FedEx Corporation (FDX) is slated to release its fiscal first quarter 2013 results on Tuesday, September 18. The current Zacks Consensus Estimate for the fiscal first quarter earnings is pegged at $1.40 per share, representing an annualized growth of (3.9%). Fourth-Quarter and Fiscal 2012 Flashback

FedEx reported fiscal fourth quarter adjusted earnings of $1.99 per share outpacing the Zacks Consensus Estimate of $1.92 and the year-ago earnings of $1.75 a share. The outperformance was attributable to strong yields, record holiday shipping and remarkable performance by FedEx Ground and improved FedEx Freight service offerings.

For the full year, the company reported adjusted earnings per share of $6.59, 34.5% higher than adjusted earnings of $4.90 in the year ago.

Total revenue in the quarter climbed 4% year over year to $11 billion but missed the Zacks Consensus Estimate of $11.2 billion. For fiscal 2012, total revenue increased 8.7% year over year to $42.7 billion. 

Agreement of Estimate Revisions

Estimates revisions for the first quarter and fiscal 2013 remained static over the last 7 and depict a downward movement over the last 30 days.

For the fiscal first quarter, none of the 18 analysts made any positive or negative estimate revision over the last 7 days. Over the last 30 days, no upward movement was registered but all the analysts moved downward.

Similarly, for fiscal 2013, none of the 22 analysts revised their estimates in last 7 days but in the last 30 days, 19 analysts made downward revisions, while no one moved upward.

For fiscal 2014, out of the 20 analysts, none made any positive or negative revision over the last 7 days. However, over the last 30 days, 2 analysts made positive revision while 14 analysts moved in the opposite direction.

We believe that given the global economic meltdown along with the debt crisis surrounding the Eurozone, analysts remain conservative over the company's earnings expectation. Based on the same reasons, the company reduced its earnings guidance to the range of $1.37 to $1.43 per share from the previous expectation of $1.45 to $1.60 per diluted share in early September. The company also apprehends subdued revenue performance in the U.S. domestic package in fiscal 2013 due to volume declines.

Further, Express margins are expected to remain suppressed until demand rises in the international segment and costs improve in its domestic operations. Further, contract expiry in the U.S. Postal Service (USPS) that includes FedEx's domestic air transportation services for USPS' First-Class, Priority and Express Mail, which would impact Express revenue as it contributes approximately $1 billion to annual revenues.

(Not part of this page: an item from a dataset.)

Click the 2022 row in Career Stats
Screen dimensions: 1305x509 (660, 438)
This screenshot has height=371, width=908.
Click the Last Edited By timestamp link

Magnitude of Estimate Revisions

For the first quarter of fiscal 2013, the magnitude of estimate revisions remained unchanged over the last 7 days at $1.40. However, it dropped 16 cents over the last 30 days from $1.56.

For fiscal 2013, the Zacks Consensus Estimate remained unchanged at $7.02 over the last 7 days but dropped from $7.29 in the last 30 days.

For fiscal 2014, the Zacks Consensus Estimate is pegged at $8.25, unchanged over the last seven days but down 23 cents over the last 30 days.

Earnings Surprises

With respect to earnings surprise, FedEx outperformed the Zacks Consensus Estimate over the last four quarters, with the average being 5.06%.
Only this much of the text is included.